How to Cope in Times of Stress and Trauma
This post is the third in a 3 part series on Resilience. In Part 1, we talked about building resilience in kids. Part 2 about becoming a resilient parent, and Part 3 is how to deal with those times a crisis or tragedy strikes and how to call upon our resilience muscle to cope.
Dr. Peter Levine defines trauma as: "When we are frightened or overwhelmed beyond our capacity to rebound." There is no question that traumatic events change our lives. Some of us experience more trauma than others and we each internalize, cope and recover from trauma differently. We each have varying levels of support and protective factors embedded in our lives to help us during difficult times. Generally speaking, we adapt well over a period of time to toxic stress, crisis, and trauma.
Resilience is our capacity to adapt and rebound from trauma and stressful life events.
Actively building resilience helps increase our threshold for stress, recover more quickly, and actually improves the structure of our brain (neuroplasticity) and our biology (epigenetics). Dr. Levine suggests that the key to recovery from stressful life events is to have new experiences in the body that contradict those of threat or overwhelming helplessness. With his clients, he recommends a technique he calls pendulation, invoking the image of a pendulum swinging back and forth. In every upsetting or overwhelming experience, there are sensations in our body of intense contractions and we are afraid of getting stuck there. But there are also moments where our body expands briefly and if we can follow those out swings we can begin to integrate an experience in our body that contradicts those overwhelming feelings.
I am including many resources for dealing with trauma and stressful life events, but I wanted to offer you some quick actions you can take when you need them most:
- When you notice yourself feeling stuck, change whatever you are doing to something more active. Whether you get up off the couch to wash one dish or go for a run, put your body in action and your brain will follow.
- Say to yourself, "I'm Alive. I'm Alive and I'm Here."
- Call someone supportive.
- Avoid seeing this as a permanent state. Remind yourself that this is temporary and manageable and look for any evidence in your body that you have felt moments of relief.
- Move towards a goal. Set a small, achievable task for yourself that gets you closer to that goal today.
- Take care of yourself and speak kindly to yourself. Examine what you are telling yourself and ask "Would I say this to my best friend?"
- Develop some sort of mindfulness practice, even if it's just for 5 minutes a day. Find what works for you.
Two-thirds of the population are reported to have experienced at least one Adverse Childhood Event (ACE).
While there are many significant adversities in childhood, there are 10 ACEs that are shown to make our stress response system overactive increasing the risk of disease, mental illness, and addiction. These events include those related to physical, emotional and sexual abuse; physical and emotional neglect; mental illness, substance abuse and incarceration of a family member; divorce and domestic violence. Dr. Nadine Burke Harris has created a movement for prevention by pediatricians and awareness and screening for adults by their primary care physician. Along with her book, The Deepest Well, there are two great resources, The Center for Youth Wellness and www.stress-health.org, for information on toxic stress and ACEs. You can also take a quiz to determine how many ACEs you or your child have experienced.
When it comes to violence in our world we need resources to know how to talk to our children about it
Common Sense Media has a great resource for explaining the news to our kids. which they break down for kids by age groups.
The National Child Traumatic Stress Network has resources for many traumatic events including
Purdue University has an amazing resource called The Purple Wagon focusing on war and terrorism through the lens of peacemaking.

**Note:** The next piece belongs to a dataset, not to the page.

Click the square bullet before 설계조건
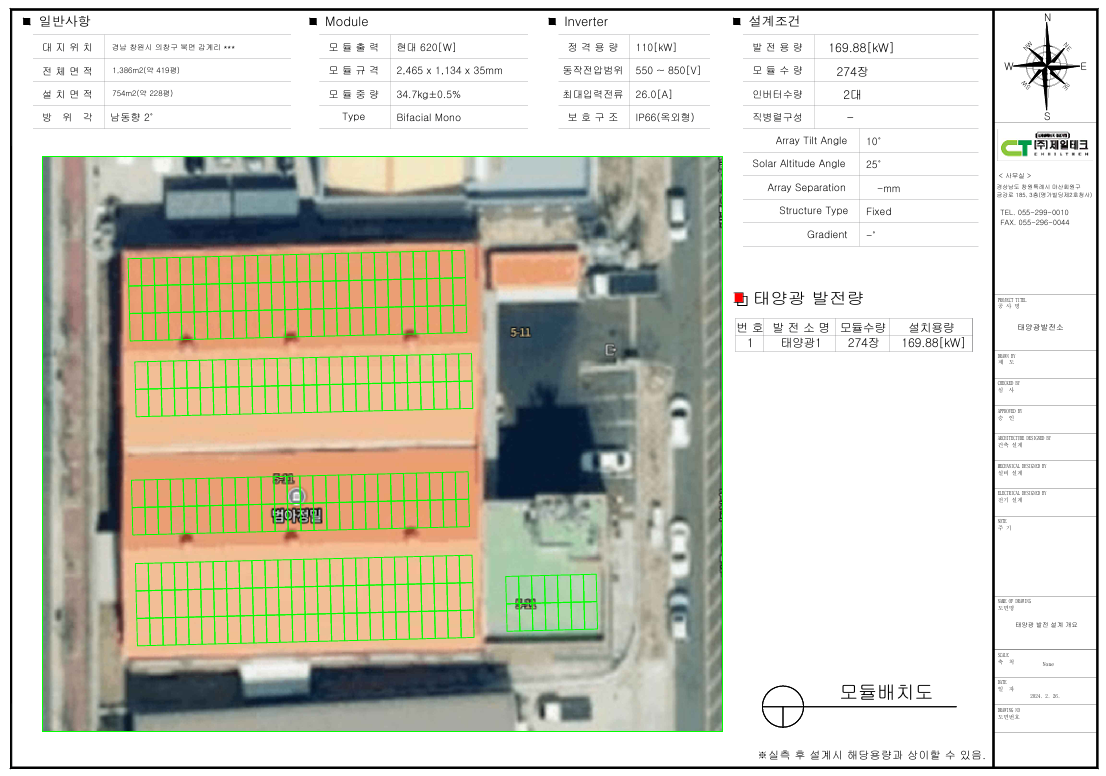 point(737,21)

Finding help for a crisis in your home
The U.S. Department of Veterans Affairs has helpful videos on how to talk to a child about a suicide attempt in your family broken down by age groups.
Inside Out Connections provides a free ebook on how to explain jails and prisons to children.

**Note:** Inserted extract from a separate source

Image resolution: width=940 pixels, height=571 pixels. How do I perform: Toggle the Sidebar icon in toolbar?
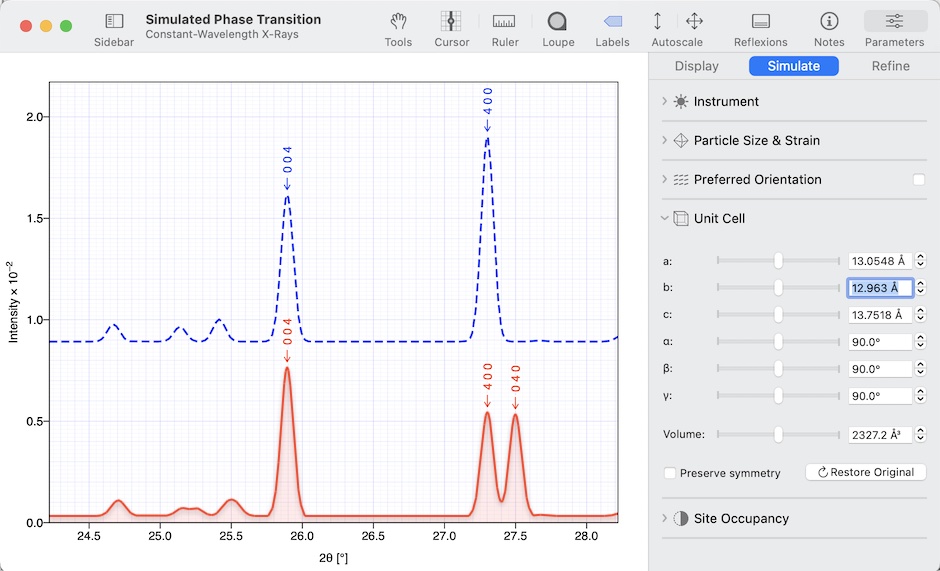click(x=114, y=22)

Unfortunately, the incidence of mass shootings and violence is pervasive and requires immediate attention
Along with many other resources, the Substance Abuse and Mental Health Services Administration has a Disaster Distress Helpline.
The American Psychological Association has a great resource for managing your distress after a shooting.

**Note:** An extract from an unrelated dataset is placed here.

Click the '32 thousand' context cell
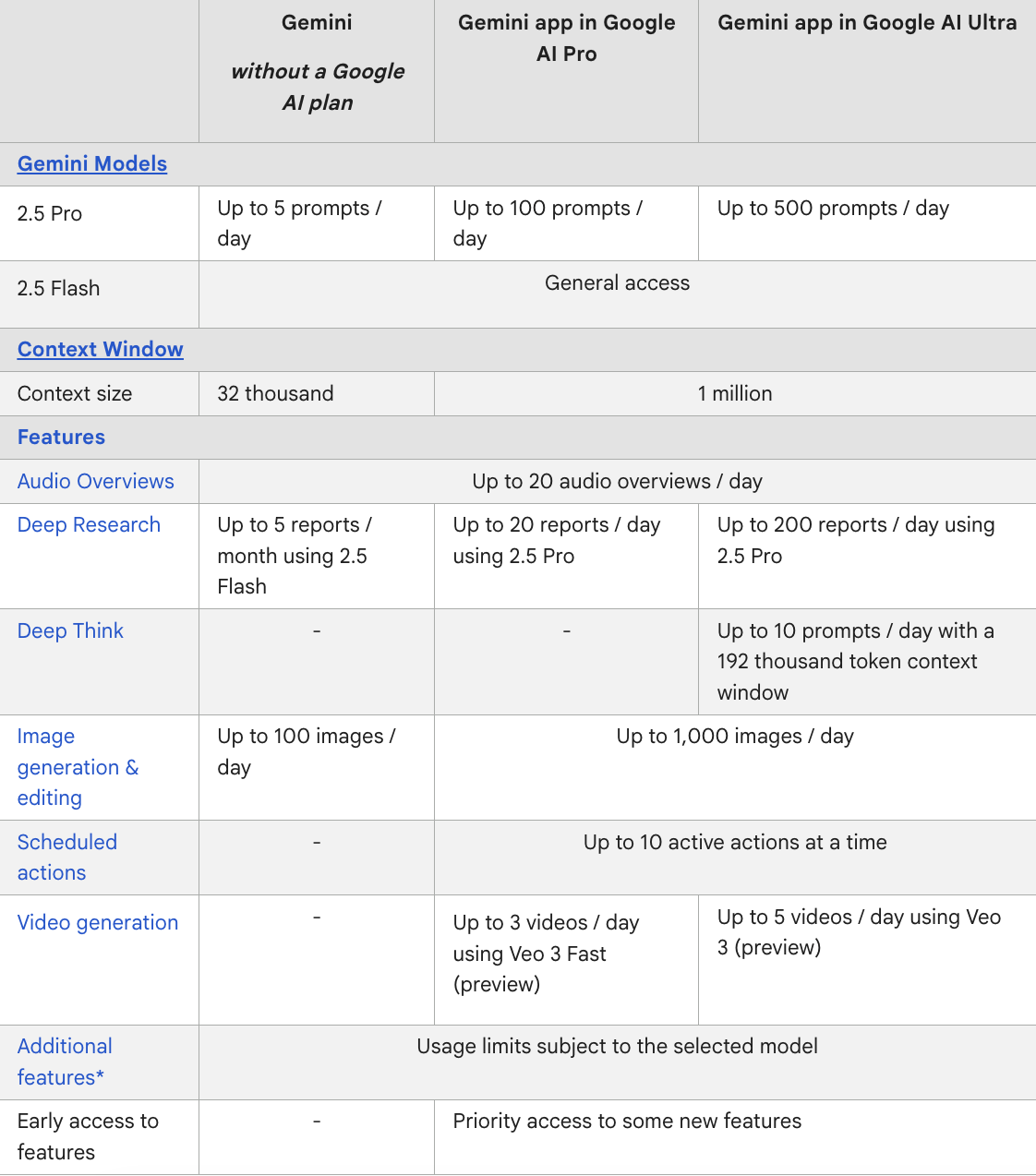The height and width of the screenshot is (1176, 1036). tap(275, 393)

Natural disasters are unpredictable so it's important to know where to find help when you need it
Bright Horizons offers a free ebook to help children cope with natural disasters.
The Red Cross offers a resource on recovering emotionally after a disaster.
The University of Minnesota has a video series on financial recovery after a disaster as well as a financial recovery tool-kit.
Lastly, the National Institute of Mental Health has an amazing free ebook on what parents can do to help children through trauma.
In the words of Dr. Peter Levine, "Trauma is a fact of life, but trauma doesn't have to be a life sentence. Trauma transformed takes us toward greater mastering, wholeness, compassion, and resilience."
What I am hoping you take away from this series is that we have the power to shape how we think about the things that happen to us. We can determine what life events mean to us. We can find inspiration in those that have had bigger struggles than our own yet go on to live amazing lives. We can be resilient parents and raise resilient children. We can find joy and meaning in our lives. We can continue to grow every day.